Find the line with "The width and" in the data below. Repeat it and every line after it exactly, but not the pictures.

Start of Task data

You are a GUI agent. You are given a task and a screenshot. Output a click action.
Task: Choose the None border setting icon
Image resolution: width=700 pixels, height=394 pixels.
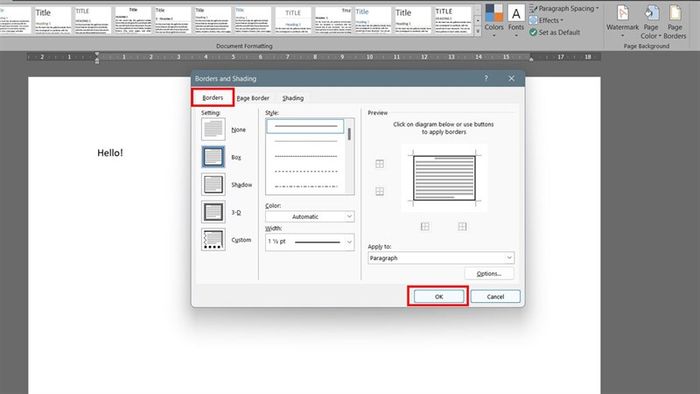213,129
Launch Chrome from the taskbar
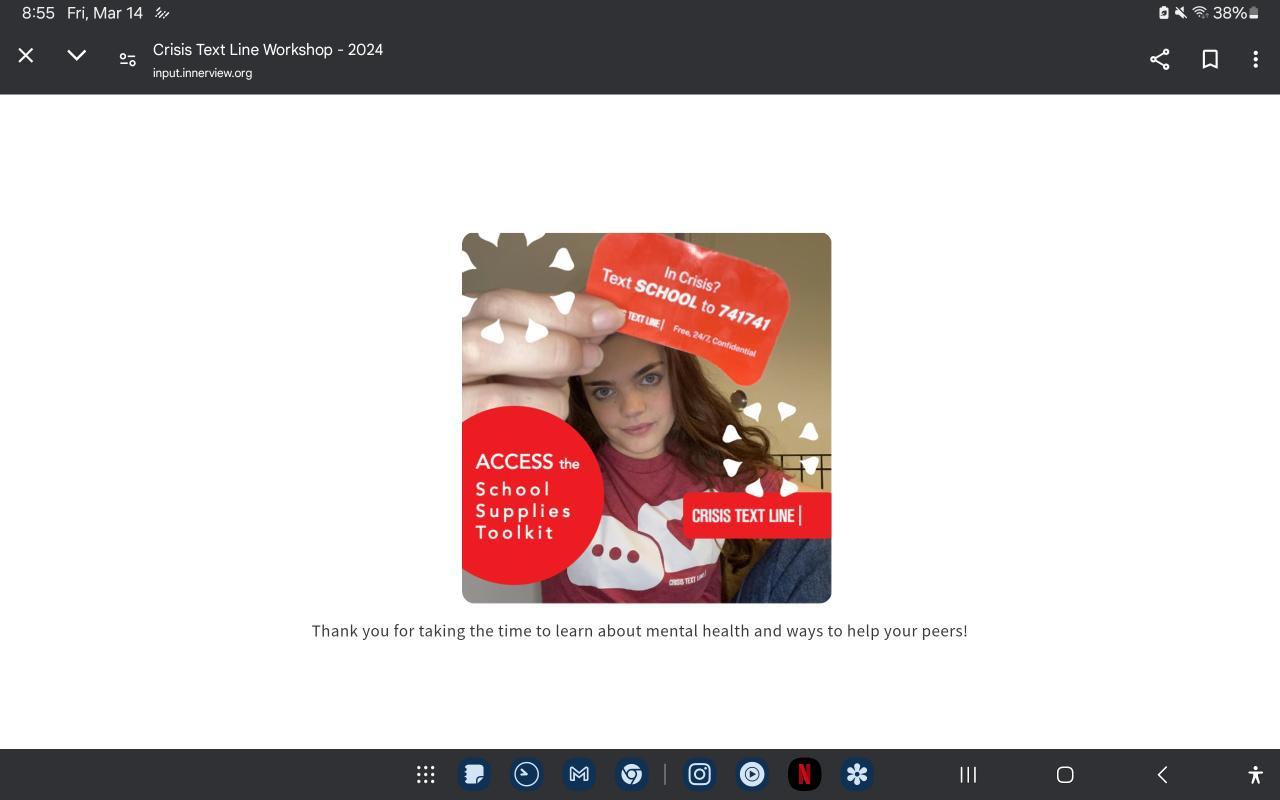Viewport: 1280px width, 800px height. pyautogui.click(x=631, y=774)
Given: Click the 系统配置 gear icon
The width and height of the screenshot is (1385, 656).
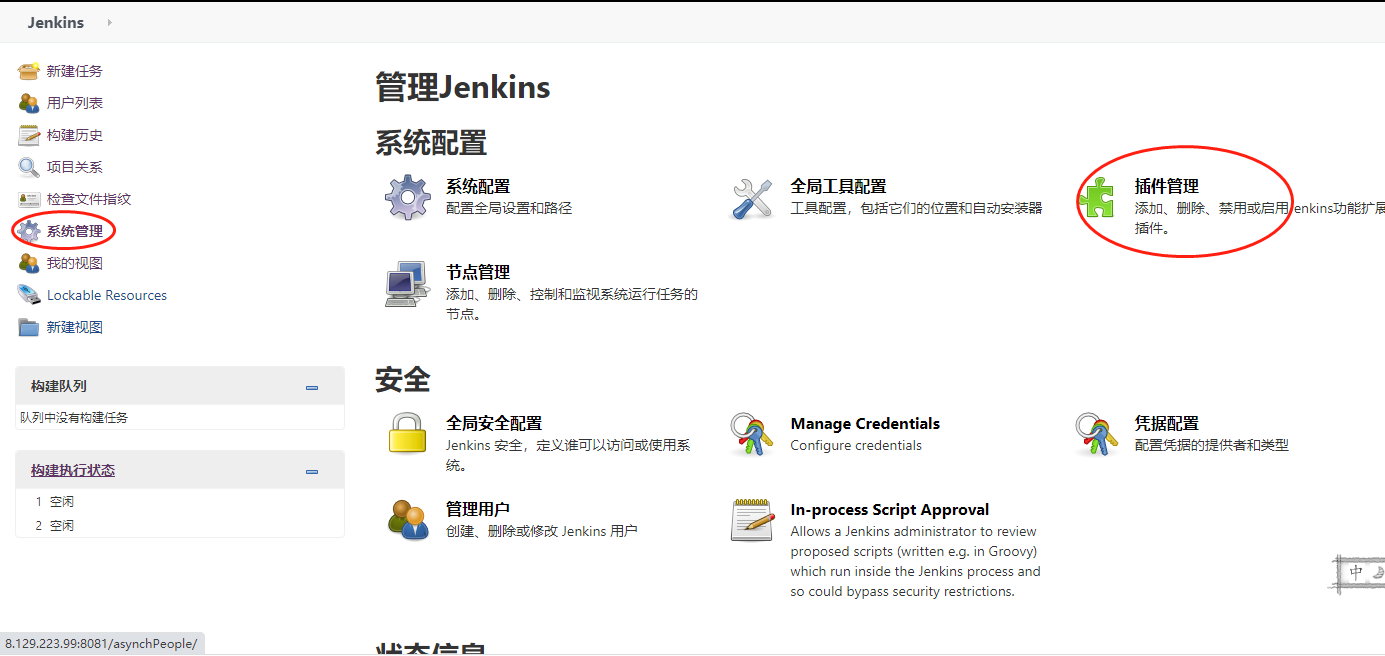Looking at the screenshot, I should point(408,197).
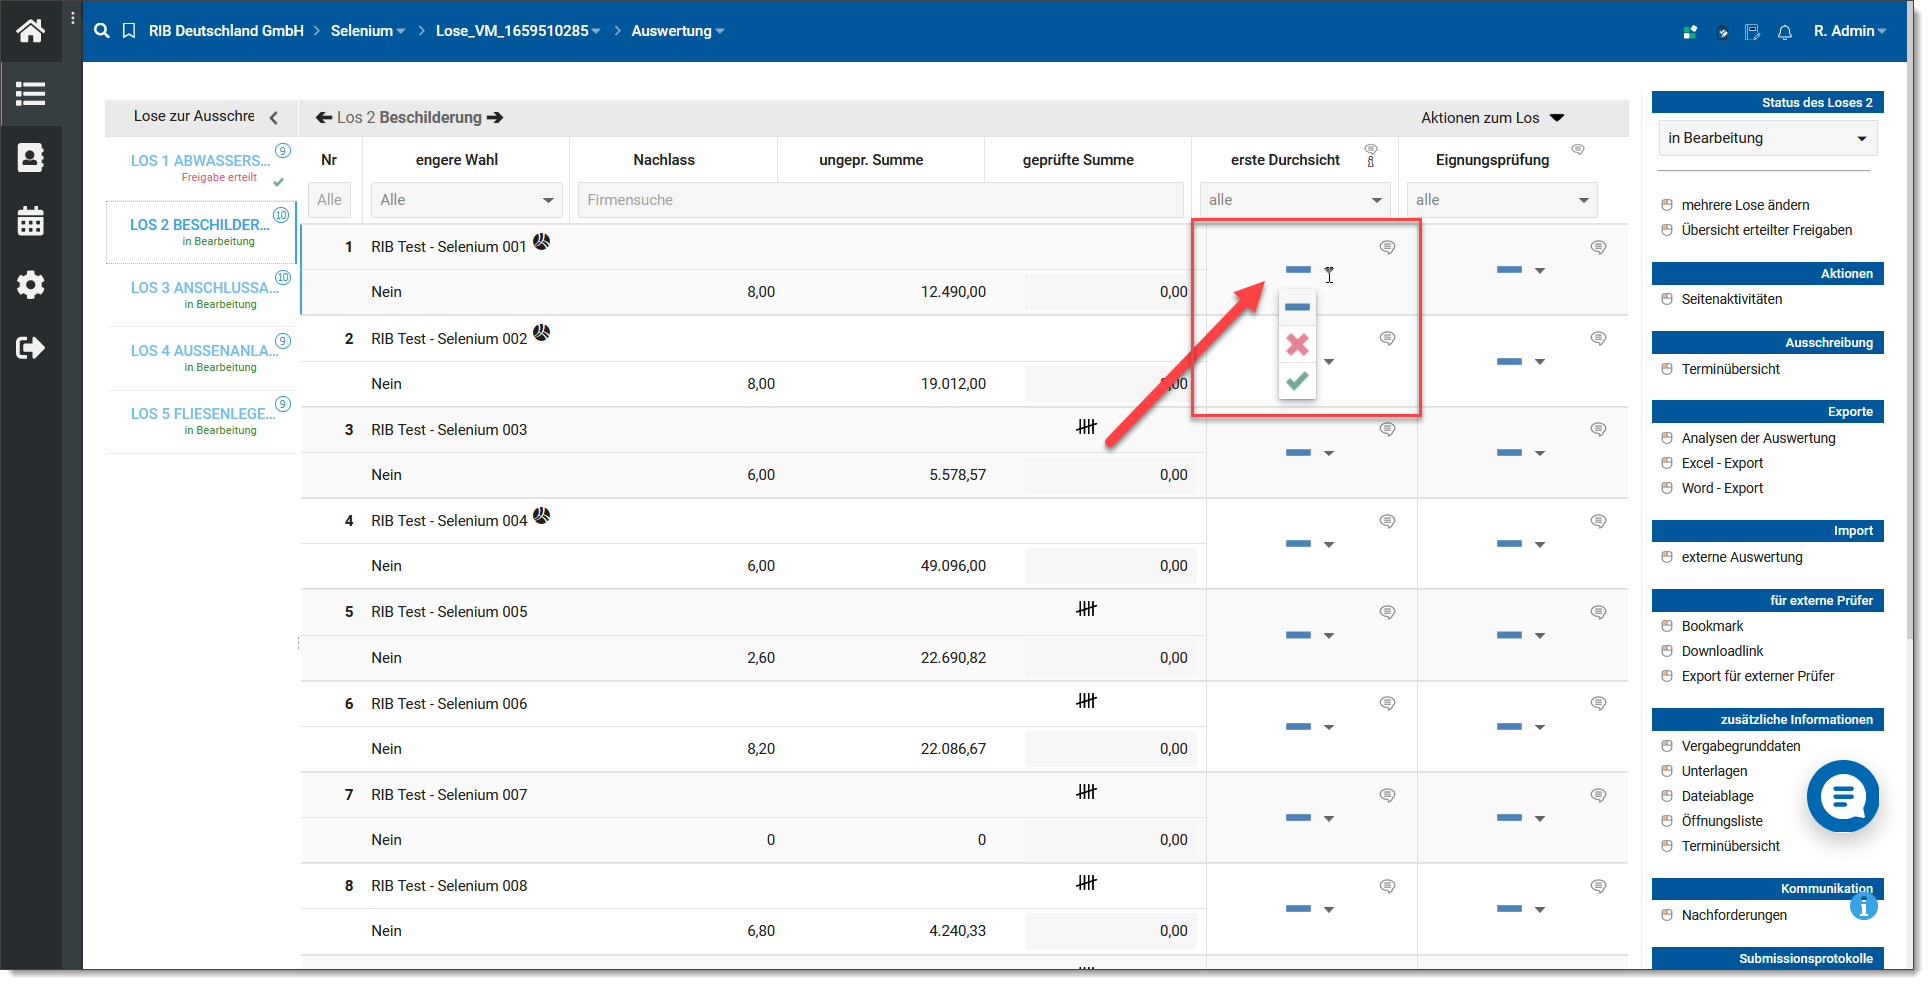This screenshot has height=985, width=1929.
Task: Open the Auswertung breadcrumb menu
Action: point(677,31)
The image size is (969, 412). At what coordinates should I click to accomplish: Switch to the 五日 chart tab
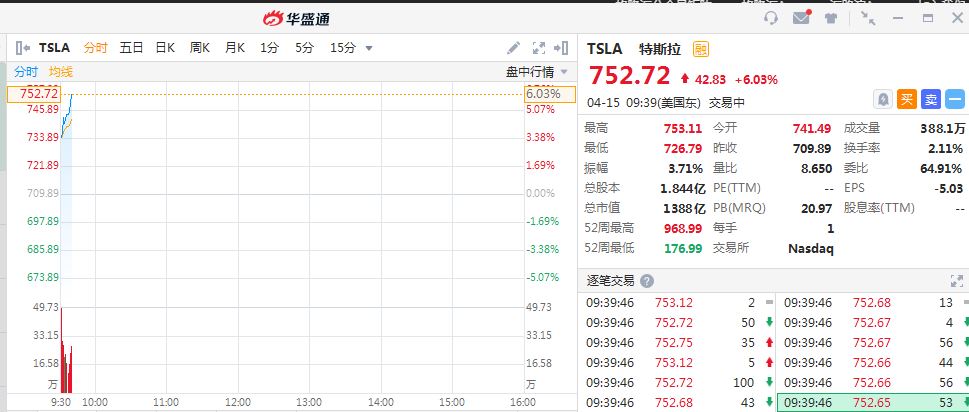(131, 47)
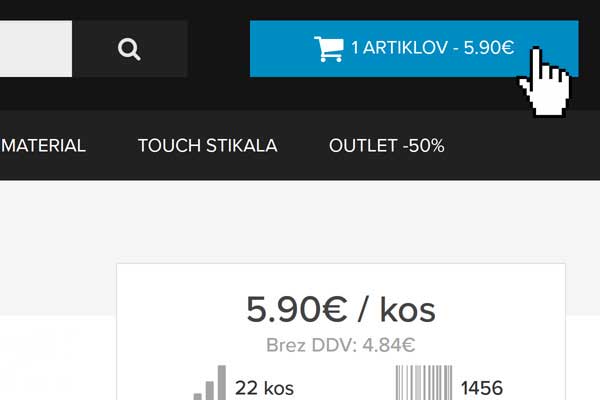Click the shopping cart icon
This screenshot has height=400, width=600.
click(329, 49)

End of Task data

▸ **The completed task**
The width and height of the screenshot is (1385, 656).
Looking at the screenshot, I should point(408,197).
This screenshot has height=985, width=1929.
Task: Open the Auswertung breadcrumb menu
Action: point(677,31)
The image size is (969, 412). At what coordinates should I click to accomplish: Switch to the 五日 chart tab
(131, 47)
Click the shopping cart icon
This screenshot has height=400, width=600.
click(329, 49)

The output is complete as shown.